Two New York City chefs are heading to the New England coast this April, and one of them isn’t returning to the Big Apple.
Chef Mathew Woolf trades the cityscape of Rockefeller Center’s legendary Rainbow Room for a seat by the sea when he takes over the kitchen at the famed restaurant White Barn Inn (Room rates from: $500 per night), Auberge Resorts Collection in Kennebunk on Maine’s south coast.
He’s also invited his friend, chef Ryan Hardy, to head north April 22-24 to showcase dishes from his acclaimed Italian-inspired restaurant Charlie Bird in Soho.
Charlie Bird at White Barn Inn is part of Auberge Resorts Collection’s Taste of Auberge series of 2022 cooking partnerships and restaurant pop-ups at its hotels.
“We’re going to cook together,” Woolf told The Post just days before starting his new job. “There is a pasta making and wine tasting class; and we’re doing Manhattan-style Sunday brunch. Me and Ryan have done events together before. It will be nice to have a friendly familiar face,” he added. “It’ll help me settle in a bit.”
Tickets range from $85 per person for the class to $165 per person for a five-course tasting menu.
Woolf’s itinerant career has taken him from the iconic 19th-century luxury hotel Claridge’s in his native England to Chicago and then to Los Angeles before finally ending up at the Rainbow Room. Now he’s looking forward to taking his cooking to the iconic White Barn Main Dining Room and Little Barn.
“Little Barn is more of a sophisticated rustic style. more relaxed. The main dining room will be the fine dining the White Barn is known for,” he said.
The dining room, lined with raw wood and rustic antiques, is a genuine two-story barn adjoining the 18th-century farmhouse that originally comprised the inn, which now includes garden sheds and nearby riverside cottages.
There are only 26 rooms and suites in total.
Woolf’s arrival comes at the end of a massive renovation of the entire property, which has seen the guest rooms upgraded from a classic, elegant design to a more textured, rustic-chic look featuring raffia, wood, and wicker furniture.

=== Entries shown ===
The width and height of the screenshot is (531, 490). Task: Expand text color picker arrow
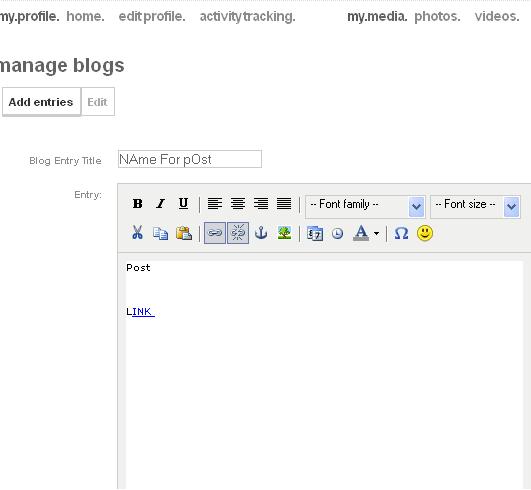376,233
---
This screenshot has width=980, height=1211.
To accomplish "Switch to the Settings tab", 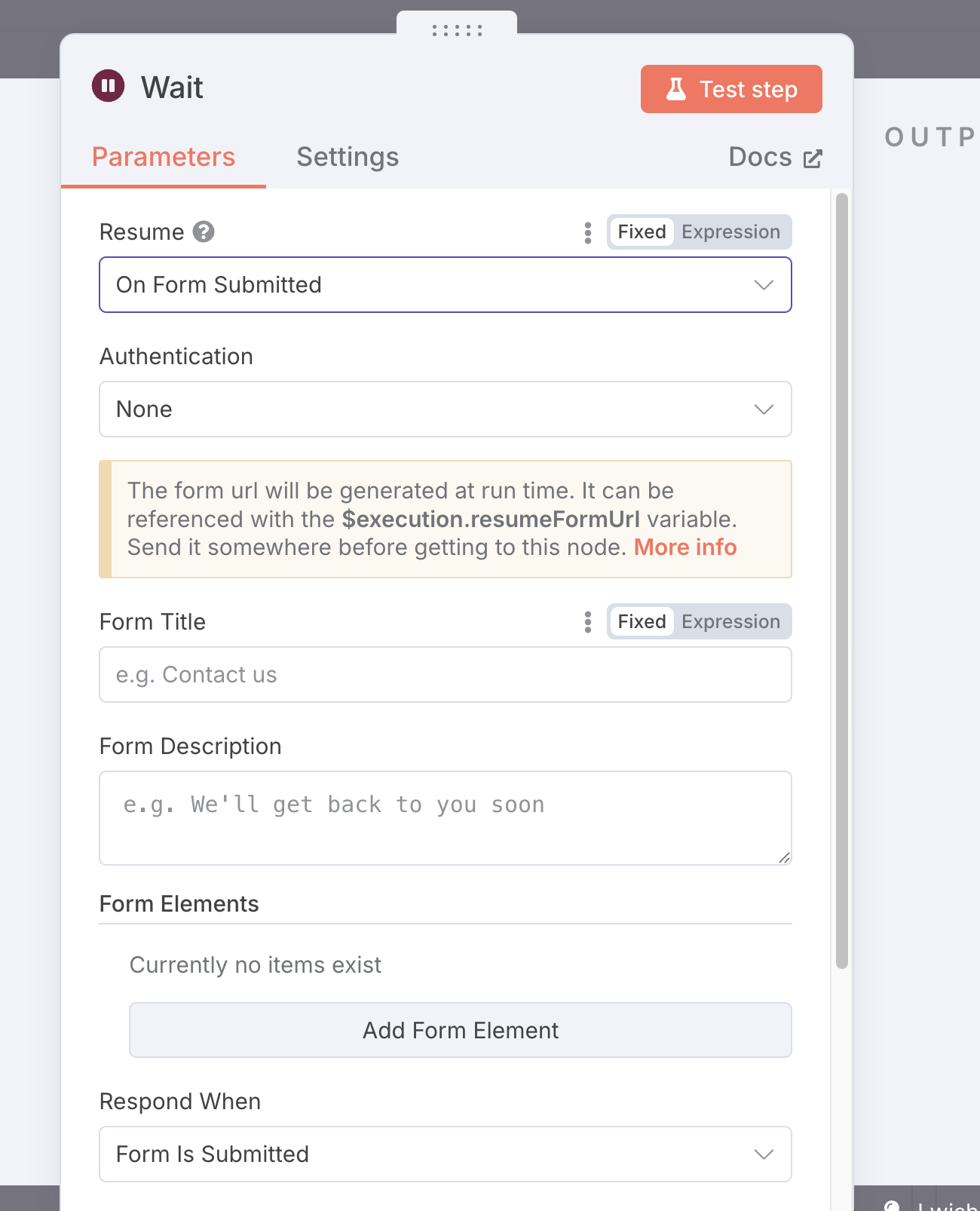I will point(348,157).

=== Exercise goal ===
Write out the passage of the White Barn Inn article from "Woolf’s itinerant career" to "nearby riverside cottages.", word for word. The items have nothing to do with the White Barn Inn article.

=== Solved problem ===
Woolf’s itinerant career has taken him from the iconic 19th-century luxury hotel Claridge’s in his native England to Chicago and then to Los Angeles before finally ending up at the Rainbow Room. Now he’s looking forward to taking his cooking to the iconic White Barn Main Dining Room and Little Barn.
“Little Barn is more of a sophisticated rustic style. more relaxed. The main dining room will be the fine dining the White Barn is known for,” he said.
The dining room, lined with raw wood and rustic antiques, is a genuine two-story barn adjoining the 18th-century farmhouse that originally comprised the inn, which now includes garden sheds and nearby riverside cottages.